Other countries have shown that most children can be ready for more algebra at an earlier age provided the necessary foundation is laid.

Prof. Escalante demonstrated that, through superhuman effort, it may even be possible to have CALCULUS FOR ALL! I'm not advocating this nor am I convinced that this is feasible unless one can clone this remarkable educator, however, the main lesson to take from him is the POWER OF HIGH EXPECTATIONS.

Until our society believes that EDUCATION OF OUR CHILDREN IS AN INVESTMENT NOT AN EXPENSE, all the recommendations from all the experts will fail. Listen to the voices of reason, please, before another generation is lost...
Dave Marain

Second Comment

How about some real specifics of what it means to develop algebra sense...

Here is one of many possible ways of developing the distributive property (the basis of 'combining like terms').

[{&&&&}{&&&&}{&&&&}] combined with [{&&&&}{&&&&}] =

Three groups of 4 added to two groups of 4 equals how many groups of 4?

(3x4) + (2x4) = 5x4

3a + 2a = 5a

The language of algebra is the generalization of the language of numbers and arithmetic.

Other countries introduce the symbolic form early on as children are learning their arithmetic facts. Do we? In fact, children can develop both number sense and symbol sense if these are presented in a systematic organized manner. BTW, the use of multiple representations I've shown above is not just to get at different learning styles; it also deepens the child's understanding of numbers and relationships.

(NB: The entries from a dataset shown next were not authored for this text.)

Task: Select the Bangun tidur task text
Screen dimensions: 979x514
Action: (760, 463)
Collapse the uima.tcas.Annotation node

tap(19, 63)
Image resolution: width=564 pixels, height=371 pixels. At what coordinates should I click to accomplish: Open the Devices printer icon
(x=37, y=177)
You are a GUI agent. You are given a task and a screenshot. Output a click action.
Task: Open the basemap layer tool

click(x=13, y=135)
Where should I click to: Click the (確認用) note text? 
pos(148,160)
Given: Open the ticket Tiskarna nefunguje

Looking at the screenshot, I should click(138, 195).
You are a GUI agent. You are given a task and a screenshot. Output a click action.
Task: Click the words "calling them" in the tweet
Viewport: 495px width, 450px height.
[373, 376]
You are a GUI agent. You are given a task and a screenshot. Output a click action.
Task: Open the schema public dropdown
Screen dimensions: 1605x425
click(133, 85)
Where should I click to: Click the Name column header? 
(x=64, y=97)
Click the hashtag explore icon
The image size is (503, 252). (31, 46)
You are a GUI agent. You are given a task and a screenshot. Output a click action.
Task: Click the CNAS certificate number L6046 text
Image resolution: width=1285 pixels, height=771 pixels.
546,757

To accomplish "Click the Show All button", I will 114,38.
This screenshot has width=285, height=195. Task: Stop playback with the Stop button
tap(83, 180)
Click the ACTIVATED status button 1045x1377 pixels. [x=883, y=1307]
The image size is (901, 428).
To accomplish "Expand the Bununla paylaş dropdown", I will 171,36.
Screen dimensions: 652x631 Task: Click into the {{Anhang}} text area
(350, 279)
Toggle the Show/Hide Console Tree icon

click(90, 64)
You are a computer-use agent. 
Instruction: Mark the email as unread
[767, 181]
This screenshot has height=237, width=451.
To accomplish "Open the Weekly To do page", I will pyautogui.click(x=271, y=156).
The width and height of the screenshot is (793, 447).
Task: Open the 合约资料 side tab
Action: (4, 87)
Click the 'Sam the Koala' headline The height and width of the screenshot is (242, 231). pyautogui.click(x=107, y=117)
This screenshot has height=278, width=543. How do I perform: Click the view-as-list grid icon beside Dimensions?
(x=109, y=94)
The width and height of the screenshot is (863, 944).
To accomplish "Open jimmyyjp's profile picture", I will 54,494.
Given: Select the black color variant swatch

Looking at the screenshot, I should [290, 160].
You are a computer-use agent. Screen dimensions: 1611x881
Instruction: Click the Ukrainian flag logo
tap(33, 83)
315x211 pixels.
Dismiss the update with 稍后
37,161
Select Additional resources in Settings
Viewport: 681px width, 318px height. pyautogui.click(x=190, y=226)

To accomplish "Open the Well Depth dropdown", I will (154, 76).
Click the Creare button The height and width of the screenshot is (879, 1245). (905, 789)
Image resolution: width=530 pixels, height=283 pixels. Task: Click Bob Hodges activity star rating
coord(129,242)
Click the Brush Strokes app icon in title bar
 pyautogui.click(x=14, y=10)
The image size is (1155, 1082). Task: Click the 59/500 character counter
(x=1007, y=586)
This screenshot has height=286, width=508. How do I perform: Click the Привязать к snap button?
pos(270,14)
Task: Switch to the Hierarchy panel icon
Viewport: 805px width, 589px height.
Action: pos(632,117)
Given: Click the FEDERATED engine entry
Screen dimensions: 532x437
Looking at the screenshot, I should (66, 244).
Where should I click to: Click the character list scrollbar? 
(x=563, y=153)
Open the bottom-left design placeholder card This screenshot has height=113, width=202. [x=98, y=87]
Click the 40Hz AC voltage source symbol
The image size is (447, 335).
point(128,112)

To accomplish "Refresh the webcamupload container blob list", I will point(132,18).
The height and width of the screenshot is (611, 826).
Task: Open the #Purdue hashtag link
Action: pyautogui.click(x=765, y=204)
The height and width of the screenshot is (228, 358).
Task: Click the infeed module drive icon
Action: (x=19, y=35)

BUT, in the end, children also need to KNOW that 3x4 = 12 without hesitation. Knowledge of fact and skills can only be achieved through repetition and practice. Educators know this self-evident truth and they also know that one can accomplish this while students are gaining insight from solving problems and communicating their thoughts. Until we all make a commitment to this BALANCED VIEW of learning, it won't make any difference what curriculum a district purchases.
Dave Marain

Your thoughts...


Anonymous said...


I like your puzzles and SAT-type activities and investigations, but it is here:

"IMO, mandating that all students take Algebra at the same point in time, ready or not, reflects a lack of understanding of the prerequisites for student success in learning algebra."

that I am most reminded that we have a common starting point. Excellent post, excellent comments.


Dave Marain said...

Thank you, Jonathan, for those kind words.

I think you know that I've been reiterating this same basic position from Day One of this blog. The decision-makers out there don't even know I exist, but my validation comes from seeing some of my recommendations being realized -- better late than never.

A perfect example comes from one of the staunchest supporters of NCTM's original positions. Recently,he's been preaching NATIONAL STANDARDS and BALANCE and, would ya' believe it, "LESS IS MORE!" (which happens to be the essence of the Curriculum Focal Points document.

He and others are expressing all of this as if it is a radical new discovery! I'm beginning to feel more and more as if I came along at the wrong time or I'm trapped in a time warp.

A century from now, how would you guess this period of time in math education will be viewed?